La juge Arbour n'aurait apparemment pas appliqué la théorie de la divisibilité fictive s'il n'avait pas existé de critère de démarcation nette entre la légalité et l'illégalité. (Voir aussi Globex Foreign Exchange Corp. c. Kelcher, 2005 ABCA 419, 262 D.L.R. (4th) 752, par. 46.)
[32] Il faut toutefois reconnaître que le tribunal modifie les stipulations du contrat original conclu entre les parties lorsqu'il applique la théorie de la divisibilité, qu'il s'agisse de la technique du trait de crayon bleu ou de la divisibilité fictive. Dans Transport, la juge Arbour a souligné, au par. 30, que « [d]e fait, toutes les techniques d'application de la divisibilité modifient les conditions de la convention originale ». L'application de la théorie de la divisibilité, pure et simple ou fictive, a pour objectif de donner effet à l'intention qu'avaient les parties au moment de la conclusion du contrat. Toutefois, les tribunaux disposeront d'une marge de manuvre restreinte dans leur application de la théorie de la divisibilité en raison du droit des parties de contracter librement et de définir leurs droits et obligations dans les termes de leur choix.

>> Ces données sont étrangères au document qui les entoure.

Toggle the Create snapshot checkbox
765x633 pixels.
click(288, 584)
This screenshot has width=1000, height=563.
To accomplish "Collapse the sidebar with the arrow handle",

D. L'application de la technique du trait de crayon bleu et de la divisibilité fictive aux clauses restrictives
[33] Lorsque la stipulation en litige est une clause restrictive figurant dans un contrat de travail, l'application de la théorie de la divisibilité pose une difficulté supplémentaire. Bien que le souhait des tribunaux soit de donner effet aux droits et obligations stipulés par les parties, l'application de la théorie de la divisibilité à une clause restrictive d'une portée excessive incite en fait les employeurs à rédiger des clauses restrictives d'une portée démesurée en s'attendant à ce que les tribunaux en retranchent les éléments déraisonnables ou en donnent une interprétation atténuée selon ce qu'ils jugent raisonnable. Citons à ce propos, les célèbres observations faites par lord Moulton dans Mason, à la p. 745 :
[traduction] À mon avis, il serait absolument déplorable que les tribunaux viennent en aide à l'employeur qui a imposé une clause délibérément formulée dans des termes déraisonnablement larges et mettent à profit leur ingéniosité et leur connaissance du droit pour récupérer de cette clause nulle le maximum de ce que l'employeur aurait pu exiger en toute légitimité. Il ne faut pas oublier que la véritable sanction inscrite en filigrane dans ces clauses réside dans la terreur et les coûts d'une poursuite judiciaire, lors de laquelle l'employé se trouve habituellement désavantagé étant donné la bourse mieux garnie de son employeur.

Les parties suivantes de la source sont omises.